There a lot of other new enhancements and changes with NHL 10 including improved goalie intelligence, additional ways to score (slap shot on a loose puck, shooting from knees), stick sweeps, and precision passing. Precision Passing, which I touched on earlier, allows players to use the boards to bank passes off of, and take a bad pass to their skates and kick it up to their stick. These mechanics aren't something you have to directly control necessarily, but they are included to improve the overall realism and play of the game.
If you are more interested in management, the Be A GM Mode is the deepest of such modes you'll find. Players take the role of GM, coach, and player in this mode that allows you to dictate the future of your favorite team for up to twenty-five years.

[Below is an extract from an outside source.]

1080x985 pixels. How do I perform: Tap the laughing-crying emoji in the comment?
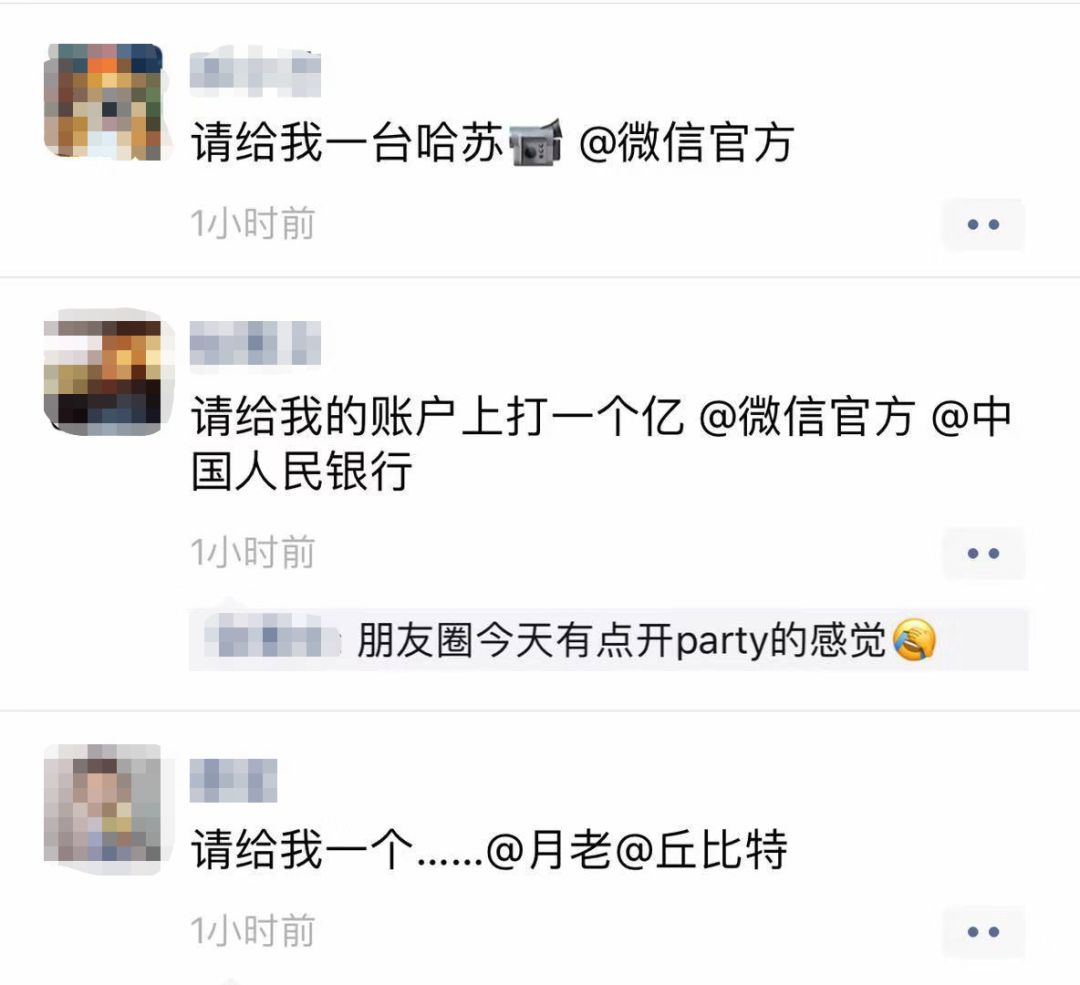point(914,640)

The Be A Pro Mode is here too, in which you can create a player and head to the Draft, or pick an existing player and control their career. You can also be the Tough Guy and play as the enforcer on your team, defending your superstars whenever they are about to fight.
Online play includes EA's Sports Hockey League where players can take their team through a tournament each month to see if they have what it takes to win the Cup. A Multiplayer Season Mode lets you play with up to thirty friends as you each go through a season with a different team. Additionally, online shootout, quick play, and team play are all supported.
Controls and Presentation
NHL 10 offers you a whole lot of ways to play, but you won't be enjoying yourself unless you get a handle on the controls. EA provides a nice tutorial from the first launch of the game that helps you learn the ins and outs of the basic controls. If that's not enough, you can always go into Practice mode and run a variety of drills. The controls may seem awkward for your first few games if you come from a more face button oriented control scheme, but the learning curve is certainly acceptable and the reward is, well, being able to play what is very likely the best hockey game of all time.

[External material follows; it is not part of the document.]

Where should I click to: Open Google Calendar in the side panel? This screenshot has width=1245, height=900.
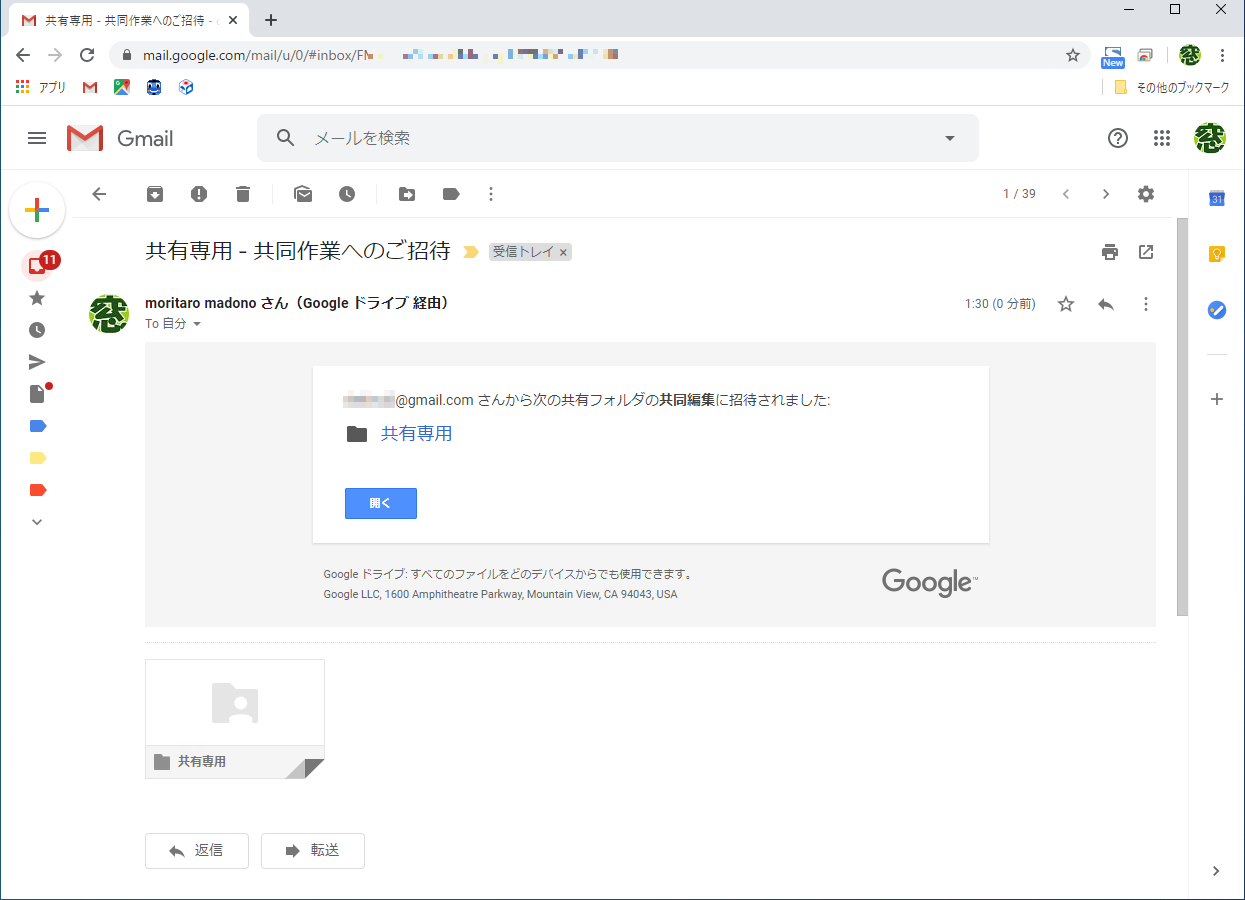point(1216,199)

Graphically, NHL 10 looks very good and includes a ton of smooth animations for every aspect of the game. I loved the goal-scoring cutscenes that play immediately after a goal. Having played hockey games off and on for over ten years, I've never seen a hockey game capture the moment quite as well as what I'm seeing in NHL 10. This is largely due to new facial animations that display the emotions of players better than ever.

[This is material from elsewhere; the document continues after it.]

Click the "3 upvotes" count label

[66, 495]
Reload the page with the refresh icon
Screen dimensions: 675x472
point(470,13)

I love the commentary too, and it's actually my favorite part of the entire visual/audio package. Gary Thorne and Bill Clement control the mics and their voices sound exactly as they do in real life and they have numerous lines of interesting dialogue. They'll call the plays and reference other points about players and the league while sneaking in a few witty lines as well. The soundtrack is largely forgettable like most EA Trax sets, while the effects do a nice job of conveying the sounds of the game.
How do you make a great game even better? Add more compelling and innovative features. EA didn't bask in the success of NHL 09, they built upon it, and the result is a superb hockey game in NHL 10. From the presentation to the controls to the available modes to all of the in game mechanics and elements, NHL 10 really does a hell of a job and I think it's safe to say it may be the best hockey title to date.